* _PASSAGE GIVEN_
□ □ □ □ □ □ □
On Sep 12, 2012, at 5:52 PM, Andy Grover wrote:

> On 09/12/2012 09:11 AM, paul_kon...@dell.com wrote:
>> On Sep 12, 2012, at 11:30 AM, Andy Grover wrote:
>>> CHAP is a weak authentication method, and all traffic is sent 
>>> unencrypted (unless using IPSec).
>>> 
>>> Do people use CHAP? Or does its weakness not matter because it's
>>> just used to ensure the wrong initiator doesn't accidentally
>>> connect to a target?
> 
>> I disagree with your blanket assertion that CHAP is a weak
>> authentication method.  It's strong if the password is a random
>> string, or otherwise strong enough to resist searching attacks.  Note
>> that the iSCSI standard requires the use of distinct CHAP secrets for
>> the two directions, if mutual authentication is used, so the
>> reflection attack that classic CHAP suffers from does not apply in
>> iSCSI and cannot work there.
□ □ □ □ □ □ □
* _SUPPLIED INFORMATION_
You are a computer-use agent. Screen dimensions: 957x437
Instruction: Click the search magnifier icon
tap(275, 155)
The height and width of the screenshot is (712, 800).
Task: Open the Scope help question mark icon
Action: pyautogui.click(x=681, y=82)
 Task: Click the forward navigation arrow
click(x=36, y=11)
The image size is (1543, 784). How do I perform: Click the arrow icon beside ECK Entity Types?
□ □ □ □ □ □ □
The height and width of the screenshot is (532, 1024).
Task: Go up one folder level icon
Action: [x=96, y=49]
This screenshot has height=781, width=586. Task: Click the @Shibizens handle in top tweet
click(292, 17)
□ □ □ □ □ □ □
* _WORK TO COMPLETE_
Reproduce the part of the CHAP discussion that opens with the words containing "On Sep 12, 2012, at 5:52" and closes with "(unless using IPSec).". The items come from a separate source unrelated to the CHAP discussion.

* _FULL RESPONSE_
On Sep 12, 2012, at 5:52 PM, Andy Grover wrote:

> On 09/12/2012 09:11 AM, paul_kon...@dell.com wrote:
>> On Sep 12, 2012, at 11:30 AM, Andy Grover wrote:
>>> CHAP is a weak authentication method, and all traffic is sent 
>>> unencrypted (unless using IPSec).